Kinjarling Djinnang Ngalak Country Sees Us

Dates
Cost
Free exhibition, no tickets required

Kinjarling Djinnang Ngalak | Country Sees Us, is an immersive exhibition centred around newly recorded video oral histories of Menang Elders and a large-scale visual meditation on the Kinjarling/Albany landscape.

This exhibition marks 200 years since colonisation began on Menang Country and asks visitors to encounter Kinjarling not as a backdrop to history, but as a living landscape with its own voice and memory.

The stories within this exhibition have been recorded to add important new layers of meaning to the largely colonial maps, photographs and illustrations in the State Library’s collection. 

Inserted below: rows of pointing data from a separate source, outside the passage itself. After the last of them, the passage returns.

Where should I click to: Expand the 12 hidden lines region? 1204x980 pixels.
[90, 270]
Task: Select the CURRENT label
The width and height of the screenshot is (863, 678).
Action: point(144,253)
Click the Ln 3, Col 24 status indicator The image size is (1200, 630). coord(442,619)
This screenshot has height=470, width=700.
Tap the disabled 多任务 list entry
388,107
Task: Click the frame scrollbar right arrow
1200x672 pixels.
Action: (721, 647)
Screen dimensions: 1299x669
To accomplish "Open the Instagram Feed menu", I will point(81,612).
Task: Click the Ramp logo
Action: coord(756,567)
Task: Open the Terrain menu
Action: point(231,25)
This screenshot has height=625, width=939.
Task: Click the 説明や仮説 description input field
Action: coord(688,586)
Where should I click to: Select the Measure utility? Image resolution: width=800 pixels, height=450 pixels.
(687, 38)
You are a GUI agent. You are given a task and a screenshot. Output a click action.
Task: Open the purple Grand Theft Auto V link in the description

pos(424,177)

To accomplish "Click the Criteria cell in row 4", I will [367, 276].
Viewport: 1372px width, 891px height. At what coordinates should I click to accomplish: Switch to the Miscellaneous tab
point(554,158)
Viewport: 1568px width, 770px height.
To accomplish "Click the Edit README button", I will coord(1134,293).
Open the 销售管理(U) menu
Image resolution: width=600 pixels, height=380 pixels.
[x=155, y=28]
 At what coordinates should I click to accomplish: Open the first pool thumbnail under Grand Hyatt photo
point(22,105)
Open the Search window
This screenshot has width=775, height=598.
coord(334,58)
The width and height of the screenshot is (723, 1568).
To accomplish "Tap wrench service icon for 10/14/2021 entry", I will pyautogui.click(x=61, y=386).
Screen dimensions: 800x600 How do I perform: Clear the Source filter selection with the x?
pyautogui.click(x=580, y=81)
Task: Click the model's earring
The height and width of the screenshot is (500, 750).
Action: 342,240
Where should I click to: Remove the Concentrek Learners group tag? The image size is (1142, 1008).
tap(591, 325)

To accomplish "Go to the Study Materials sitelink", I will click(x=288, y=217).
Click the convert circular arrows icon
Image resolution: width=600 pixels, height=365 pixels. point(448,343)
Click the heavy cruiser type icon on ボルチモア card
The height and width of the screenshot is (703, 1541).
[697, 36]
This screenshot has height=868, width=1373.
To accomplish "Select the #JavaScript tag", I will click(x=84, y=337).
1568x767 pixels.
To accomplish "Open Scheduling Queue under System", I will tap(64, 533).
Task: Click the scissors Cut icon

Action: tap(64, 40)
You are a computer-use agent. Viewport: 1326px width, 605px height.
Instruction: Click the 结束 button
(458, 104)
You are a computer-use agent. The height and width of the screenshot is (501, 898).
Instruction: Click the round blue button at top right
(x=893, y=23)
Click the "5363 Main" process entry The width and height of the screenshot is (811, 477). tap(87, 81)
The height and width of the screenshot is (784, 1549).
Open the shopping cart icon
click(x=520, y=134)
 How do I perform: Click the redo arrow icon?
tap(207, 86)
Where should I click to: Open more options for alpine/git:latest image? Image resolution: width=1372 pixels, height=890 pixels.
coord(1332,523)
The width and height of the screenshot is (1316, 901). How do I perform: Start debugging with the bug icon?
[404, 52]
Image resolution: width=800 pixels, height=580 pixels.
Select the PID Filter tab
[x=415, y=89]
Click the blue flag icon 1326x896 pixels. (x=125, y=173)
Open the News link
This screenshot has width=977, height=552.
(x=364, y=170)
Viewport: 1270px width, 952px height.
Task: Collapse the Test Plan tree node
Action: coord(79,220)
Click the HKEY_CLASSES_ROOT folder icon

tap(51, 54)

Visitors will step into a quiet 6-metre-wide dome inspired by a kornt (a traditional shelter) to hear the Elders’ stories. These include reflections by Carol Pettersen, Lester Coyne, Mark Colbung, Vernice Gillies, Doreen Hancox, Sharrlyn Maddren and a young Menang ranger, Cleve Humphries.

This immersive experience also features a specially commissioned animation that reinterprets the State Library’s collections through a Menang lens, weaving Menang artist and academic Shandell Cumming’s artworks with centuries-old maps, photographs and illustrations to reveal new ways of seeing and understanding these materials. The exhibition gives new voices and stories to evocative landscape photographs taken by government and commercial photographers over many decades.

This exhibition is curated by Denien Toomath, a Menang Noongar woman and Senior Partnerships Officer at the State Library. 

Produced by the State Library of Western Australia in partnership with the Community Arts Network.

Kinjarling Djinnang Ngalak| Country Sees Us is the first State Library exhibition to be launched as part of the Dialogues 2029 project. Dialogues 2029 is a four-year program stimulating public dialogue and contemporary perspectives on the commemoration of 200 years since the colonisation of Western Australia.